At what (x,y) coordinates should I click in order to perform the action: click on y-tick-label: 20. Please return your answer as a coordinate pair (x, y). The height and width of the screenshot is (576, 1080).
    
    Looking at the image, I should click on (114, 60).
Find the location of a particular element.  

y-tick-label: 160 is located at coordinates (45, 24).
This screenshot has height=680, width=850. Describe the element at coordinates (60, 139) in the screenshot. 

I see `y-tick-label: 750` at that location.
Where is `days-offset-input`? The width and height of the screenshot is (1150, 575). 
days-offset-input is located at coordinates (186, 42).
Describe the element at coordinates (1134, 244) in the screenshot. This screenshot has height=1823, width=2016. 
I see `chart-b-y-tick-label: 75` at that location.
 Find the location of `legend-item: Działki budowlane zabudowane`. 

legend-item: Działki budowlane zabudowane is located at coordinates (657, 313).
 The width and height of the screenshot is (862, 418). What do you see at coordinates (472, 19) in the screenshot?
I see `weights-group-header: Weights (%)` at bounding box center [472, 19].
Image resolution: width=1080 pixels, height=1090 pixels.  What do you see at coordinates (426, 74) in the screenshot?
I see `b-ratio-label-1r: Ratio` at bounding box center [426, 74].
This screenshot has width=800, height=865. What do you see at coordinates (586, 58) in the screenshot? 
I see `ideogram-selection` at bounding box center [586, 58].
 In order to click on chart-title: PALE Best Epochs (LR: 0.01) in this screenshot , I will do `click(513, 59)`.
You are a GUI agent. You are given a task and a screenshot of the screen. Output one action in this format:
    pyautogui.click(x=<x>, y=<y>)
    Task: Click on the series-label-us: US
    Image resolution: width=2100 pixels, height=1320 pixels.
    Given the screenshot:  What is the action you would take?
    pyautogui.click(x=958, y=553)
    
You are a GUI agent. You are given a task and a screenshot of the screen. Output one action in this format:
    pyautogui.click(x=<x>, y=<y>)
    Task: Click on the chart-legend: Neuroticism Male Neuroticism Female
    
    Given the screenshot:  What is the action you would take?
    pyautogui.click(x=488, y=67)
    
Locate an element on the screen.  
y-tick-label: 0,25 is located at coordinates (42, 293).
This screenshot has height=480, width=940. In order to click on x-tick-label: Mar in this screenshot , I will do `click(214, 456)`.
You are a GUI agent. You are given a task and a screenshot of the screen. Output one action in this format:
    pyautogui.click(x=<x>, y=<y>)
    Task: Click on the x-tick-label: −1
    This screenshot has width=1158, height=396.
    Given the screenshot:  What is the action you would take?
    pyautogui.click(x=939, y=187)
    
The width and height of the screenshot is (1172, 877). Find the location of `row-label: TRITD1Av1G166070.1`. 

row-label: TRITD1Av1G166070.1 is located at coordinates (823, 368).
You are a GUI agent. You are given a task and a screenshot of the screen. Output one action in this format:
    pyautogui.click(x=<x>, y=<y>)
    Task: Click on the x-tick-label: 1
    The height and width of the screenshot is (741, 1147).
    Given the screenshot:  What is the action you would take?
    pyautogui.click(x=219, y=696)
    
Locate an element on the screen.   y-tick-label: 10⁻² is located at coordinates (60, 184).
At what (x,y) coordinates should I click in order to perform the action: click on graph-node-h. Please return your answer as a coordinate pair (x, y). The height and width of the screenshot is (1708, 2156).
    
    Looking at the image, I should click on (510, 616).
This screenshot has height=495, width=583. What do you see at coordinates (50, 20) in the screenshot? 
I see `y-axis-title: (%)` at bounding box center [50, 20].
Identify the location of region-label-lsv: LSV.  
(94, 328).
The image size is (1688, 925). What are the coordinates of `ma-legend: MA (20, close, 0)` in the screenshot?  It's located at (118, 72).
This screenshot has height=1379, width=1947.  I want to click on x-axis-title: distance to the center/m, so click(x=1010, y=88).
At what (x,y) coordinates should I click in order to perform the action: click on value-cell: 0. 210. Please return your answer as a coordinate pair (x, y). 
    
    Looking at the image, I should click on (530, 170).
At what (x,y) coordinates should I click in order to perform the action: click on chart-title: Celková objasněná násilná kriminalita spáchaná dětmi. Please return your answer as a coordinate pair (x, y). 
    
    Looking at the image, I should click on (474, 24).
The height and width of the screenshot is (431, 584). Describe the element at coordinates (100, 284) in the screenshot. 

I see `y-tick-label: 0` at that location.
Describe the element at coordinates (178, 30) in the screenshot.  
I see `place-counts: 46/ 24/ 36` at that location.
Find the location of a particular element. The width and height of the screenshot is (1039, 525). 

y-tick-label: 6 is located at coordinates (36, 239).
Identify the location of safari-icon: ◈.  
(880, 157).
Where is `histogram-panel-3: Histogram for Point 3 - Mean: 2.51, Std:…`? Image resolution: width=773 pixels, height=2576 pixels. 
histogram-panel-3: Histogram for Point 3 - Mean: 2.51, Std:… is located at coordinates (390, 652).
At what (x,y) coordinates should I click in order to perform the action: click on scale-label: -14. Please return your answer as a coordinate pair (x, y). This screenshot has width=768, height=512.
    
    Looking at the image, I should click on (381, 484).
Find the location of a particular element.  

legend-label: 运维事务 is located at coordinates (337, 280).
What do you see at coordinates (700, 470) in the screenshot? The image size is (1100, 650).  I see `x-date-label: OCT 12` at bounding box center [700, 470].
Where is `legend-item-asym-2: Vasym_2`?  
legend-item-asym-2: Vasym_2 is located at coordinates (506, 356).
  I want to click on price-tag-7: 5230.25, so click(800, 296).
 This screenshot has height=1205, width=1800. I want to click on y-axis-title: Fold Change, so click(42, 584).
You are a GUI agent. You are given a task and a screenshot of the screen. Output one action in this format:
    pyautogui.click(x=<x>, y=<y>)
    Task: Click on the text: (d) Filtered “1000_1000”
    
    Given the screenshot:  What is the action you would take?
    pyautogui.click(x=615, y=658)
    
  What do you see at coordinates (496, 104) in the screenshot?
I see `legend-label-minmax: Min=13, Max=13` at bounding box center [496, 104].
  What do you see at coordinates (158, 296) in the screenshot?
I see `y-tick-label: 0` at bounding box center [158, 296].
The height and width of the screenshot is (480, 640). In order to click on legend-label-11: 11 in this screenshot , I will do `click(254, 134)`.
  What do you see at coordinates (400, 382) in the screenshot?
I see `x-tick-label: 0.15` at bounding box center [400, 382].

**TASK**
Copy all of the entries above, line for line, without changing a single character.

**YOUR RESPONSE**
At what (x,y) coordinates should I click in order to perform the action: click on y-tick-label: 20. Please return your answer as a coordinate pair (x, y). The height and width of the screenshot is (576, 1080).
    
    Looking at the image, I should click on (114, 60).
Find the location of a particular element.  

y-tick-label: 160 is located at coordinates (45, 24).
This screenshot has height=680, width=850. Describe the element at coordinates (60, 139) in the screenshot. 

I see `y-tick-label: 750` at that location.
Where is `days-offset-input`? The width and height of the screenshot is (1150, 575). 
days-offset-input is located at coordinates (186, 42).
Describe the element at coordinates (1134, 244) in the screenshot. This screenshot has height=1823, width=2016. 
I see `chart-b-y-tick-label: 75` at that location.
 Find the location of `legend-item: Działki budowlane zabudowane`. 

legend-item: Działki budowlane zabudowane is located at coordinates (657, 313).
 The width and height of the screenshot is (862, 418). What do you see at coordinates (472, 19) in the screenshot?
I see `weights-group-header: Weights (%)` at bounding box center [472, 19].
Image resolution: width=1080 pixels, height=1090 pixels.  What do you see at coordinates (426, 74) in the screenshot?
I see `b-ratio-label-1r: Ratio` at bounding box center [426, 74].
This screenshot has width=800, height=865. What do you see at coordinates (586, 58) in the screenshot? 
I see `ideogram-selection` at bounding box center [586, 58].
 In order to click on chart-title: PALE Best Epochs (LR: 0.01) in this screenshot , I will do `click(513, 59)`.
You are a GUI agent. You are given a task and a screenshot of the screen. Output one action in this format:
    pyautogui.click(x=<x>, y=<y>)
    Task: Click on the series-label-us: US
    Image resolution: width=2100 pixels, height=1320 pixels.
    Given the screenshot:  What is the action you would take?
    pyautogui.click(x=958, y=553)
    
You are a GUI agent. You are given a task and a screenshot of the screen. Output one action in this format:
    pyautogui.click(x=<x>, y=<y>)
    Task: Click on the chart-legend: Neuroticism Male Neuroticism Female
    
    Given the screenshot:  What is the action you would take?
    pyautogui.click(x=488, y=67)
    
Locate an element on the screen.  
y-tick-label: 0,25 is located at coordinates (42, 293).
This screenshot has height=480, width=940. In order to click on x-tick-label: Mar in this screenshot , I will do `click(214, 456)`.
You are a GUI agent. You are given a task and a screenshot of the screen. Output one action in this format:
    pyautogui.click(x=<x>, y=<y>)
    Task: Click on the x-tick-label: −1
    This screenshot has width=1158, height=396.
    Given the screenshot:  What is the action you would take?
    pyautogui.click(x=939, y=187)
    
The width and height of the screenshot is (1172, 877). Find the location of `row-label: TRITD1Av1G166070.1`. 

row-label: TRITD1Av1G166070.1 is located at coordinates (823, 368).
You are a GUI agent. You are given a task and a screenshot of the screen. Output one action in this format:
    pyautogui.click(x=<x>, y=<y>)
    Task: Click on the x-tick-label: 1
    The height and width of the screenshot is (741, 1147).
    Given the screenshot:  What is the action you would take?
    pyautogui.click(x=219, y=696)
    
Locate an element on the screen.   y-tick-label: 10⁻² is located at coordinates (60, 184).
At what (x,y) coordinates should I click in order to perform the action: click on graph-node-h. Please return your answer as a coordinate pair (x, y). The height and width of the screenshot is (1708, 2156).
    
    Looking at the image, I should click on (510, 616).
This screenshot has height=495, width=583. What do you see at coordinates (50, 20) in the screenshot? 
I see `y-axis-title: (%)` at bounding box center [50, 20].
Identify the location of region-label-lsv: LSV.  
(94, 328).
The image size is (1688, 925). What are the coordinates of `ma-legend: MA (20, close, 0)` in the screenshot?  It's located at (118, 72).
This screenshot has height=1379, width=1947.  I want to click on x-axis-title: distance to the center/m, so click(x=1010, y=88).
At what (x,y) coordinates should I click in order to perform the action: click on value-cell: 0. 210. Please return your answer as a coordinate pair (x, y). 
    
    Looking at the image, I should click on (530, 170).
At what (x,y) coordinates should I click in order to perform the action: click on chart-title: Celková objasněná násilná kriminalita spáchaná dětmi. Please return your answer as a coordinate pair (x, y). 
    
    Looking at the image, I should click on (474, 24).
The height and width of the screenshot is (431, 584). Describe the element at coordinates (100, 284) in the screenshot. 

I see `y-tick-label: 0` at that location.
Describe the element at coordinates (178, 30) in the screenshot.  
I see `place-counts: 46/ 24/ 36` at that location.
Find the location of a particular element. The width and height of the screenshot is (1039, 525). 

y-tick-label: 6 is located at coordinates (36, 239).
Identify the location of safari-icon: ◈.  
(880, 157).
Where is `histogram-panel-3: Histogram for Point 3 - Mean: 2.51, Std:…`? Image resolution: width=773 pixels, height=2576 pixels. 
histogram-panel-3: Histogram for Point 3 - Mean: 2.51, Std:… is located at coordinates (390, 652).
At what (x,y) coordinates should I click in order to perform the action: click on scale-label: -14. Please return your answer as a coordinate pair (x, y). This screenshot has width=768, height=512.
    
    Looking at the image, I should click on (381, 484).
Find the location of a particular element.  

legend-label: 运维事务 is located at coordinates (337, 280).
What do you see at coordinates (700, 470) in the screenshot? The image size is (1100, 650).  I see `x-date-label: OCT 12` at bounding box center [700, 470].
Where is `legend-item-asym-2: Vasym_2`?  
legend-item-asym-2: Vasym_2 is located at coordinates (506, 356).
  I want to click on price-tag-7: 5230.25, so click(800, 296).
 This screenshot has height=1205, width=1800. I want to click on y-axis-title: Fold Change, so click(42, 584).
You are a GUI agent. You are given a task and a screenshot of the screen. Output one action in this format:
    pyautogui.click(x=<x>, y=<y>)
    Task: Click on the text: (d) Filtered “1000_1000”
    
    Given the screenshot:  What is the action you would take?
    pyautogui.click(x=615, y=658)
    
  What do you see at coordinates (496, 104) in the screenshot?
I see `legend-label-minmax: Min=13, Max=13` at bounding box center [496, 104].
  What do you see at coordinates (158, 296) in the screenshot?
I see `y-tick-label: 0` at bounding box center [158, 296].
The height and width of the screenshot is (480, 640). In order to click on legend-label-11: 11 in this screenshot , I will do `click(254, 134)`.
  What do you see at coordinates (400, 382) in the screenshot?
I see `x-tick-label: 0.15` at bounding box center [400, 382].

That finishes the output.